Abstract

We aimed to characterize the utility of neuroimaging for head trauma in a suburban community hospital and determine whether imaging practices conform to most recent pediatric guidelines. The electronic medical record was surveyed for computed tomographic and magnetic resonance imaging head scans on patients aged 1 to 18 years who were evaluated for trauma. The query included the following: date, sex, type of scan (computed tomography or magnetic resonance imaging), age, patient location, reason for scan, Glasgow Coma Scale (GCS) score (if entered), result, and text from physician's notes.

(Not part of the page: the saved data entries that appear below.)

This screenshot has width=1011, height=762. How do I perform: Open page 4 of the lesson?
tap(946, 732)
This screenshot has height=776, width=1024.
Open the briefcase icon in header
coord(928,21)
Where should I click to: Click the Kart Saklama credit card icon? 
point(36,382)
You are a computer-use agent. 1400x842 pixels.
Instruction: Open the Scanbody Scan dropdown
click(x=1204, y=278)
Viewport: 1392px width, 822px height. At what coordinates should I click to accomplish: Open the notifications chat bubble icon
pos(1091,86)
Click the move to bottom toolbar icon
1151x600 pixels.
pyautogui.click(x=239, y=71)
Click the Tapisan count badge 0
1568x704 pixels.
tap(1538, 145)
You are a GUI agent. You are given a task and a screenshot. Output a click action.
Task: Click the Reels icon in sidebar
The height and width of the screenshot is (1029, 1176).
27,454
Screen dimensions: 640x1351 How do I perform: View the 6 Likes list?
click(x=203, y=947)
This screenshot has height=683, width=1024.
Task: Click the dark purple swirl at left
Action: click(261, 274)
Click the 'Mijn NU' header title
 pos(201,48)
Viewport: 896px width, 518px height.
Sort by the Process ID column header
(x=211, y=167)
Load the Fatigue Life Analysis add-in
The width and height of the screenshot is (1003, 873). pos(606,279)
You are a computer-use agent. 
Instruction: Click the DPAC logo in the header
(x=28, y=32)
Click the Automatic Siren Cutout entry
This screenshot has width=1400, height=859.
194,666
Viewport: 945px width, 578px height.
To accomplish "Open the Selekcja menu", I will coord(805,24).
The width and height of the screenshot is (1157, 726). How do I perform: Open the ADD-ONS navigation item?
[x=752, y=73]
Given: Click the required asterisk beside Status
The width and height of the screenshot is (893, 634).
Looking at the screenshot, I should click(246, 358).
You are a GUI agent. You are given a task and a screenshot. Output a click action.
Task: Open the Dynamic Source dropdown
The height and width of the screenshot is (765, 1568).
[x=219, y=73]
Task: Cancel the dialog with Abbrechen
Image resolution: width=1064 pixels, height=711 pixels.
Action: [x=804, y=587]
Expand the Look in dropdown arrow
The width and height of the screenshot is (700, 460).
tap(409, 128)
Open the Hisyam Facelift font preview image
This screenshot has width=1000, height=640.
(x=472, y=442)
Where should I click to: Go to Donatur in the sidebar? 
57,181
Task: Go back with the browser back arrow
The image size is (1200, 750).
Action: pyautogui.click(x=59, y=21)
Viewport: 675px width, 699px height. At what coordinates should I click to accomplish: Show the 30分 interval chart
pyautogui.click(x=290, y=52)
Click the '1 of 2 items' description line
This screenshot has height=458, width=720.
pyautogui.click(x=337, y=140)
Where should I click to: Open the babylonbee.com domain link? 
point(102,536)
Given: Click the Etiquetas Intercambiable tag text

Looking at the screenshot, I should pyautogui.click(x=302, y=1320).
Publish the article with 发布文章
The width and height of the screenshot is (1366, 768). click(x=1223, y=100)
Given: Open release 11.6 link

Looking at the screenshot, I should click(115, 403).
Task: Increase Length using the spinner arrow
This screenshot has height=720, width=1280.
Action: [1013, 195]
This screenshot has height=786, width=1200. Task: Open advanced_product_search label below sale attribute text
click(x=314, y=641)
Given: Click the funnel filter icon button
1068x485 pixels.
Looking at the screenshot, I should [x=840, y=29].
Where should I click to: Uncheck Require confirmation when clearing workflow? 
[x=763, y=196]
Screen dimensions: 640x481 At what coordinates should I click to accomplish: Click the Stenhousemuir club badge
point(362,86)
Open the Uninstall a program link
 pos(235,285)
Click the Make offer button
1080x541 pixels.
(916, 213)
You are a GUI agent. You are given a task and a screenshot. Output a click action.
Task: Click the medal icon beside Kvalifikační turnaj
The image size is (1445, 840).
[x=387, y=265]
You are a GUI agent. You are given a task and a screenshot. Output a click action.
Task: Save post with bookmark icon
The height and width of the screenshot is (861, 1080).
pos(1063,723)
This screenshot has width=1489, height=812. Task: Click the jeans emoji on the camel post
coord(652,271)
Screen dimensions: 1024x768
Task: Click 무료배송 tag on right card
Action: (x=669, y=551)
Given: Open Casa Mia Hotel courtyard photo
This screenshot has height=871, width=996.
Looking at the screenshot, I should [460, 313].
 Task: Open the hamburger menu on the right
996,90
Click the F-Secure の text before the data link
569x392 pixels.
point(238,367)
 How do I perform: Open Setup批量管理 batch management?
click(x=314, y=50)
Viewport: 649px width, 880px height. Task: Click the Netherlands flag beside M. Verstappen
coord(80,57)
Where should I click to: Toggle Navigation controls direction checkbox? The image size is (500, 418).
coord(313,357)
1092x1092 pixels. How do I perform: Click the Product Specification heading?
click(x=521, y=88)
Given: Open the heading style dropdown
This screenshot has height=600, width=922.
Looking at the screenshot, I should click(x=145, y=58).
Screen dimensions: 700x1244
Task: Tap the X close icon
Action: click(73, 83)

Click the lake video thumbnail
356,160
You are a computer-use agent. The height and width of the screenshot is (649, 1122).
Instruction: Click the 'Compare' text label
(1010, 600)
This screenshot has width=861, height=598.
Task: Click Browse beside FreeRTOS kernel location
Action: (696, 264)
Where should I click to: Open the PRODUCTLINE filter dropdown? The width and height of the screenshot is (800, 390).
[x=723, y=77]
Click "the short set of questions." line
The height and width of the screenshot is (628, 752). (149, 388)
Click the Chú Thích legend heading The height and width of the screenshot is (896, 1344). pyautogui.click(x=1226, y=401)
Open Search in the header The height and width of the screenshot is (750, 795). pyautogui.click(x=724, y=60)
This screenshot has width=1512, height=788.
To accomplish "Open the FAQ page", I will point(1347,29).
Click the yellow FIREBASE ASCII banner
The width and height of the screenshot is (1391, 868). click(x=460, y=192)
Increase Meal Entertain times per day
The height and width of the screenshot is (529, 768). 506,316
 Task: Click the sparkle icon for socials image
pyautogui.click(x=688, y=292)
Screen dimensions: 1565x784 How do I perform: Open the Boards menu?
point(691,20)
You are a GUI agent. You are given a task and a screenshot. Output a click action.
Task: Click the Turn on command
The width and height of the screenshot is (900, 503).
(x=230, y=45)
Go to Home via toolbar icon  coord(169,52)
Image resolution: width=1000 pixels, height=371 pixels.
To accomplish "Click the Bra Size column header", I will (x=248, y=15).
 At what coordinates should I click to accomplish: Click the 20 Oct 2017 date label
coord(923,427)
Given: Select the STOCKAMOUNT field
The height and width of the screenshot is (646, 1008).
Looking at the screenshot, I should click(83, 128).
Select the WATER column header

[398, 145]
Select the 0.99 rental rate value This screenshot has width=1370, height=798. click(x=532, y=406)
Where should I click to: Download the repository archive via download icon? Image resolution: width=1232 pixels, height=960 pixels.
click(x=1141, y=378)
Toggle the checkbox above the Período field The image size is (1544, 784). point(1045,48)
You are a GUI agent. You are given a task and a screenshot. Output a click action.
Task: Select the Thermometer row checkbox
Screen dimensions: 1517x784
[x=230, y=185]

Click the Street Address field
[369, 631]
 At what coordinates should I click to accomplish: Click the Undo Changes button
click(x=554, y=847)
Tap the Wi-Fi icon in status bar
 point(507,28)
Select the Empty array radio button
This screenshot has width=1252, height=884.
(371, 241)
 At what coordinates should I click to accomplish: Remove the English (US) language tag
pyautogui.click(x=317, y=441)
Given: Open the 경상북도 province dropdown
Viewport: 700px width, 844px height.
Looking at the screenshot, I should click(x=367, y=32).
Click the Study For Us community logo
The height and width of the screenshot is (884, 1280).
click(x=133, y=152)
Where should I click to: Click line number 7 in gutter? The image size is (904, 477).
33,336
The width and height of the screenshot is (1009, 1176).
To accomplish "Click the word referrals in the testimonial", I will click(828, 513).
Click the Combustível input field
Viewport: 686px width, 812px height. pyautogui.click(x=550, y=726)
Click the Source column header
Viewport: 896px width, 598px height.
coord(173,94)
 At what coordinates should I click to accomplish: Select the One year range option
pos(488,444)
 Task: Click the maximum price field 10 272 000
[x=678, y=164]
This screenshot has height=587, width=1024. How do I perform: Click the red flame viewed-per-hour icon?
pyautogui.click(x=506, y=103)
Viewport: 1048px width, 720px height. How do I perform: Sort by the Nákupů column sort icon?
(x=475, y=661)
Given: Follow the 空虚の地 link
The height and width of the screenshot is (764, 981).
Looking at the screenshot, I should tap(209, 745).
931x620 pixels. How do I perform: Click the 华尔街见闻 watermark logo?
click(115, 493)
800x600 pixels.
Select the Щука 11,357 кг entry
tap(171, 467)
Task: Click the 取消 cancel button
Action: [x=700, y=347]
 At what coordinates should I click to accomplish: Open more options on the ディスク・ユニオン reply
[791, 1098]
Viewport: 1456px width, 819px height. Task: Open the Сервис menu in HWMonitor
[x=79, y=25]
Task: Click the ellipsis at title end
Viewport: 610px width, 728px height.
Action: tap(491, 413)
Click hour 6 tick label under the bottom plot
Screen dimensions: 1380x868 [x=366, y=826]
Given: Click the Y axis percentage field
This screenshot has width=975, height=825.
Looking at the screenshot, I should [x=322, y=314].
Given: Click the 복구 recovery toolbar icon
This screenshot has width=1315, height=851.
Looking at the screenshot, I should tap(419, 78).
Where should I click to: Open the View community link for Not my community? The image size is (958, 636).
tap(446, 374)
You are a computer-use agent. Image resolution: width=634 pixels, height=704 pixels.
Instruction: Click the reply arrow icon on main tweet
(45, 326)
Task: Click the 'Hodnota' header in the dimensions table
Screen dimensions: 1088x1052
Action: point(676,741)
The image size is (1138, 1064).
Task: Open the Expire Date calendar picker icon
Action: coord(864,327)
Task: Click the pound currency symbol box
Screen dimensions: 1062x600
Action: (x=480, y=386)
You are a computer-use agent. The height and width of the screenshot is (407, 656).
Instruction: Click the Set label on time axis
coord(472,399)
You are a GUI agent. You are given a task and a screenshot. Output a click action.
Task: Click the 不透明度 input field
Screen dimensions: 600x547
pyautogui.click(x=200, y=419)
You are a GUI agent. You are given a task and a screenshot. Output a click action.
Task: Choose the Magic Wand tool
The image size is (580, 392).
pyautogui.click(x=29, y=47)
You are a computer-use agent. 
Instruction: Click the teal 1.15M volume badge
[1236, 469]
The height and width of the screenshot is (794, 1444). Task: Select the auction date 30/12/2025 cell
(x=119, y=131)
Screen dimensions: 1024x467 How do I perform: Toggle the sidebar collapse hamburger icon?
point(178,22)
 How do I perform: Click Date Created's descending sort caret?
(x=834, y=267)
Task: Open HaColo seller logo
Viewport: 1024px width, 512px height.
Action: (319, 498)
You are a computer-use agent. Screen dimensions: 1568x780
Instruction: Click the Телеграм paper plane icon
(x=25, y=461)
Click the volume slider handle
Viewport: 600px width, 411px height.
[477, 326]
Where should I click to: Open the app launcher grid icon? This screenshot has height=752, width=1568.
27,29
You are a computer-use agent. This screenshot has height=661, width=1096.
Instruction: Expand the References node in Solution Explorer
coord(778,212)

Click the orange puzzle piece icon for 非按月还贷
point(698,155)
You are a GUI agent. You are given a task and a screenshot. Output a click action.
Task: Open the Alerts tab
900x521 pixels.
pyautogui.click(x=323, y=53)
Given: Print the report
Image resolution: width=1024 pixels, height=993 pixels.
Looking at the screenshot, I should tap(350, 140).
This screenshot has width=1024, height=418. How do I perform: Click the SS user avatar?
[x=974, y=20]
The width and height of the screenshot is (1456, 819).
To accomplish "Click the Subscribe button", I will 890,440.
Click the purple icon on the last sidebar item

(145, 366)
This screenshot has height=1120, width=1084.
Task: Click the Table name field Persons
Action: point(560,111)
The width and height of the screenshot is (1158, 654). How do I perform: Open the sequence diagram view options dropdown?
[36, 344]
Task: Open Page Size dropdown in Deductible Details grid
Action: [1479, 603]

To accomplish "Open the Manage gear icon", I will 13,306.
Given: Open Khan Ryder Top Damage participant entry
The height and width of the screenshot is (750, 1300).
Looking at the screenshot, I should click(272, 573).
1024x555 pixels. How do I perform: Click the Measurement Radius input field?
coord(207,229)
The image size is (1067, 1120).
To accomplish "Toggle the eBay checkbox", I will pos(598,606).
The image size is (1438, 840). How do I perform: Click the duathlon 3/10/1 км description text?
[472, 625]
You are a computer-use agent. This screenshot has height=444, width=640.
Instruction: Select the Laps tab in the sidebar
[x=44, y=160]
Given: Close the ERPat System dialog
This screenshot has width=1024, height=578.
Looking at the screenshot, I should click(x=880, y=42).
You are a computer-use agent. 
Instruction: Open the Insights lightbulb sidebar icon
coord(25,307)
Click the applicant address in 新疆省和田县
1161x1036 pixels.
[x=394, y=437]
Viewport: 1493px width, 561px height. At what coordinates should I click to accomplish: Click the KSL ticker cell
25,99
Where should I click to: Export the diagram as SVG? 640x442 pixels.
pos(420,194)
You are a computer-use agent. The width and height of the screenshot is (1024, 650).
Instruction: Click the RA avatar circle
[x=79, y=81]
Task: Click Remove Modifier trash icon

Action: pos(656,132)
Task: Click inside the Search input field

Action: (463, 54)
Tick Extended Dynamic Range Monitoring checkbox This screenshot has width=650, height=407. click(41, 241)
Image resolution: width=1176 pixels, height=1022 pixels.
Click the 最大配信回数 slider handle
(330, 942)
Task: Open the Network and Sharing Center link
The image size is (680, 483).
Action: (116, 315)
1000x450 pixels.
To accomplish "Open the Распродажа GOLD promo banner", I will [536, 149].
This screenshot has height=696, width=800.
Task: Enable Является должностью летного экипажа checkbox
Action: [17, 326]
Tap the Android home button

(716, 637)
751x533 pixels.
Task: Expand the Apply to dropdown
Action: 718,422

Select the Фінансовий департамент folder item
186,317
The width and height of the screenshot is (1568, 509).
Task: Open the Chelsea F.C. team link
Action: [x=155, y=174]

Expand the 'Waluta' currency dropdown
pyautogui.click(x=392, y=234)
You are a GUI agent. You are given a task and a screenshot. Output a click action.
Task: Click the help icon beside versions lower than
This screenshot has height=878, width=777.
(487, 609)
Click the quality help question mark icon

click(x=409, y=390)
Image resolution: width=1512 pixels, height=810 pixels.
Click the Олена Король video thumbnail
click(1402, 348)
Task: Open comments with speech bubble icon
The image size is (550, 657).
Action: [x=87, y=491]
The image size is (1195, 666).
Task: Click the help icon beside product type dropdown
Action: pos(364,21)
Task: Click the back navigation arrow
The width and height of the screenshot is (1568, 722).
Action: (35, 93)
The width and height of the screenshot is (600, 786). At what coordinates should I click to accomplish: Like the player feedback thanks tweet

A total of 2679 patients were identified. Within this cohort was a maximum of 29 surgical patients, of whom 8 required a surgical procedure but not neurosurgery among the 592 patients who had a GCS score of 14-15 entered, 2 were confirmed/possible neurosurgical patients, giving a neurosurgical rate of 0.34%. When the GCS 3-13 patient group was analyzed, the relative risk of requiring neurosurgery climbed to 52. Using an established algorithm for pediatric head trauma imaging would have reduced the number of scanned patients to 533. The individual cost of identifying the 29 surgical patients in our population exceeded $31,000. Our rate of serious lesions in GCS 14-15 patients was identical to a larger prospective study in urban teaching hospitals. Using their previously described algorithm might have reduced the number of patients scanned by more than 70% and saved close to $750,000 for the study period.